Must a pressure vessel containing hydrogen be depressurized in an emergency?

In most cases, it is not necessary to depressurize hydrogen systems in an emergency. Pressure vessels are usually isolated in an emergency. The best actions to assure safety during an emergency should be identified during the hazard analysis.

FAQ Keyword
Submission Year
2023
Month
04

The requirement for TPRDs or PRDs on hydrogen storage vessels in mobile systems depends on jurisdictional regulations and performance testing outcomes.

In a mobile transportation hydrogen storage system, is it required to have a TPRD or PRD (Pressure Relief Device) on each vessel in the system?

Requirements for TPRD/PRD’s depend on the local regulations. Some jurisdictions require them, some do not. Others make them optional based on results of performance testing.

TPRDs are effective safeguards against tank overpressure during external fires if designed and installed per code, but their use requires consideration of system-specific factors.

What about TPRD (Temperature Actuated Pressure Relief Device)?
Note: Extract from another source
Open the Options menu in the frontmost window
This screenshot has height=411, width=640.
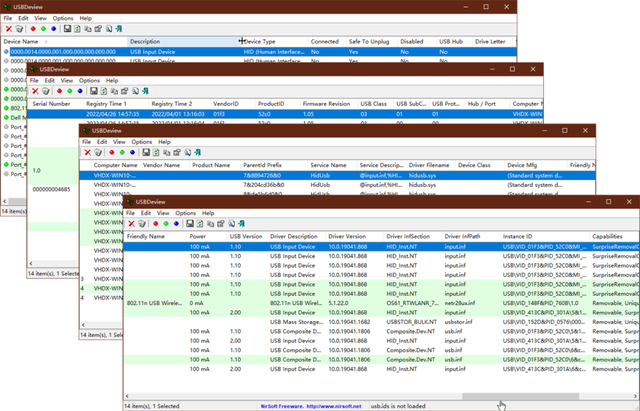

Are they efficient to avoid storage tank explosion caused by overpressure during an external fire?

This is a complicated subject. Thermally activated pressure relief devices can be an important safeguard for hydrogen vessels if properly designed and installed in accordance with code requirement. Requirements vary globally and often depend on the type of vessel and its intended service (e.g. mobile or stationary). However, as with any device, TPRD’s offer both advantages and disadvantages. System design, vessel location, surrounding exposures, other vessel protection options, type of vessel, consequences of a large release, and probability of inadvertent release are just a few of many parameters that should be considered.
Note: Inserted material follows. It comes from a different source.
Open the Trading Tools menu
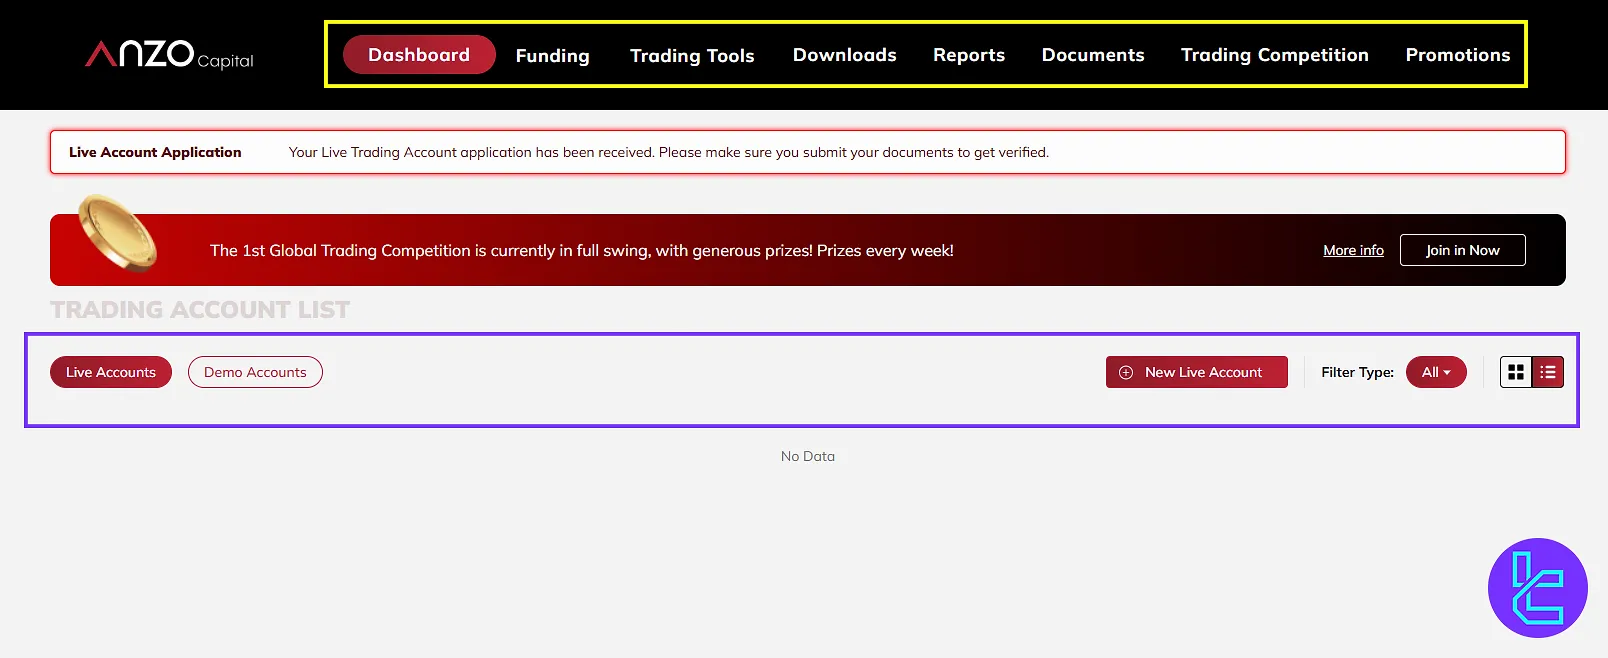 692,56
The criterion that sizes or defines the venting flow rate of an LH2 facility

What is typically the criterion that sizes or defines the venting flow rate of an LH2 facility, for example, emptying LH2 in x minutes due to a possible BLEVE (boiling liquid expanding vapor explosion) of the LH2 storage tank?

Relief device sizing for liquid hydrogen tanks follow recognized standards such as CGA S1.3. The sizing criteria include a worst-case scenario of an engulfing fire with loss of vacuum integrity.

LH2 tanks are unlikely to BLEVE due to the vacuum insulation outer jacket (usually carbon or stainless steel) preventing direct impingement of fire onto the main pressure vessel, as well as the internal cryogenic contents maintaining the inner pressure vessel walls at a cooler temperature until the contents have been relieved by the relief devices.

While not required by Code, nearly all LH2 tank designs follow a best practice of having at least one non-reclosing relief device to better empty the tank of its contents during a fire.

Pressure relief device settings for LH2 tanks

What are the typical criteria for determining the venting flow rates of LH2 facilities? For example, how quickly should LH2 be emptied in case of a potential BLEVE (boiling liquid expanding vapor explosion) caused by a fire near the LH2 storage tank?

There are several levels of documents which can be used to assist with the design, sizing, selection, and installation of the pressure relief device settings for LH2 tanks. 

Pressure vessel design codes, such as the ASME Boiler and Pressure Vessel Code will provide minimum requirements for design of pressure vessels (including LH2 tanks), relief devices, and relief systems. However, these codes will not provide the sizing criteria nor anticipate all of the potential demand cases that might be imparted upon a vessel. 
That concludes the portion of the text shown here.